Phrynobatrachus pygmaeus
- Conservation status: Data Deficient (IUCN 3.1)

Scientific classification
- Kingdom: Animalia
- Phylum: Chordata
- Class: Amphibia
- Order: Anura
- Family: Phrynobatrachidae
- Genus: Phrynobatrachus
- Species: P. pygmaeus
- Binomial name: Phrynobatrachus pygmaeus (Ahl, 1925)
- Synonyms: Arthroleptis pygmaeus Ahl, 1925 "1923" ; Micrarthroleptis pygmaeus (Ahl, 1925) ;

= Phrynobatrachus pygmaeus =

- Authority: (Ahl, 1925)
- Conservation status: DD

Species of frog

Phrynobatrachus pygmaeus is a species of frog in the family Phrynobatrachidae. It is endemic to the Central African Republic and is only known from its type locality, Bouala (originally spelled "Buala"), at 998 m above sea level on the Ouham River. Common name Chad river frog has been coined for this species.
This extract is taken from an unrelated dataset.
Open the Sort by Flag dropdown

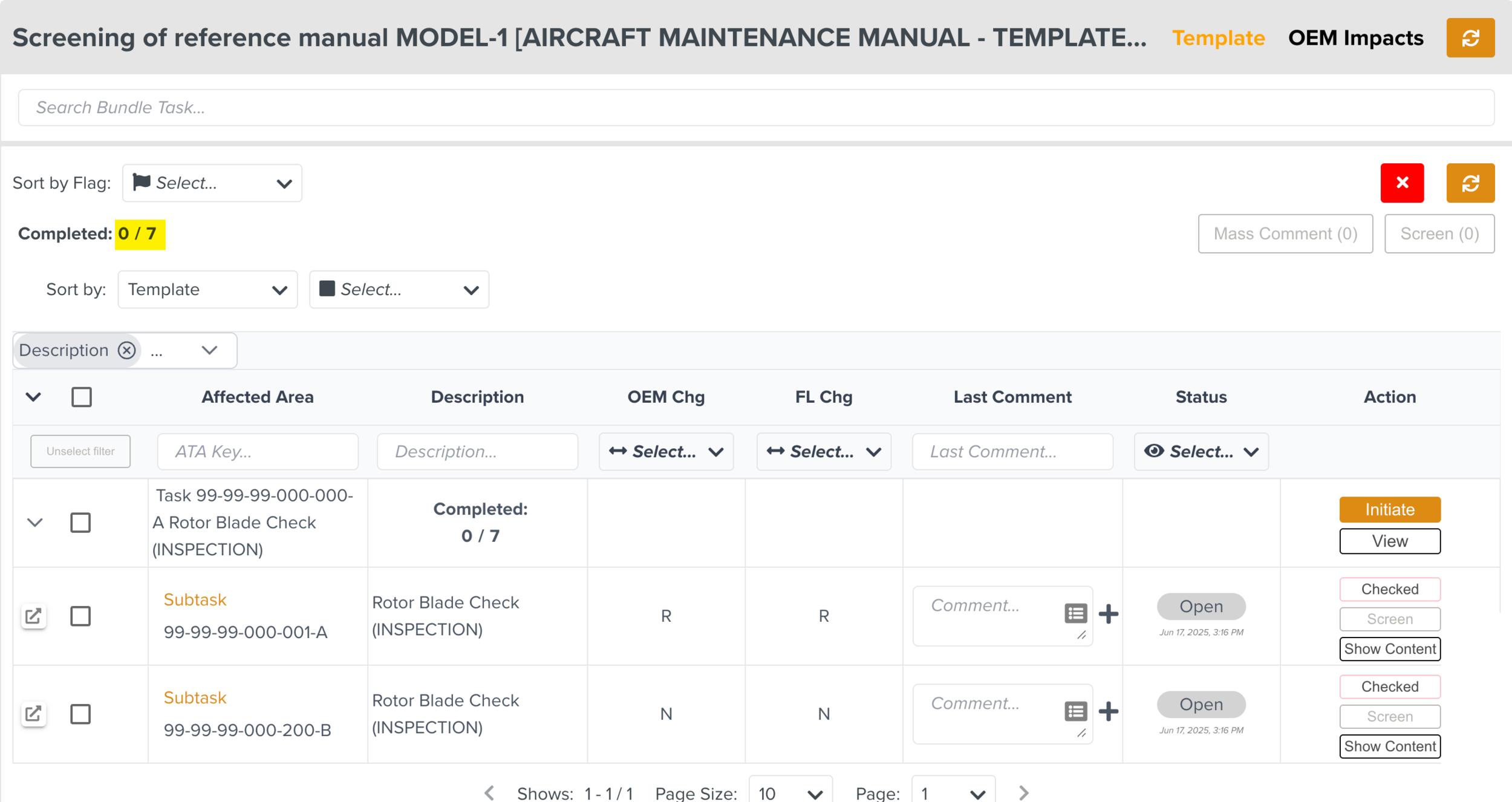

This name presumably reflects the earlier assumption that the type locality was in Chad, into which the Ouham River flows.

==Etymology==
Presumably, this species is named for the Latin pygmaeus, meaning "dwarfish".

==Taxonomy==
Phrynobatrachus pygmaeus was described by German zoologist Ernst Ahl in 1925 based a single specimen, the holotype. Phrynobatrachus pygmaeus is the type species of the genus Micrarthroleptis erected in 1938 by Kurt Deckert. However, the genus is currently considered a synonym of Phrynobatrachus.

==Description==
Phrynobatrachus pygmaeus has tympanum that is indistinct. Dorsal skin is warty and has two X-shaped ridges in the scapular region.

==Ecology==
There are no observations of this species after its discovery, and its ecology is essentially unknown.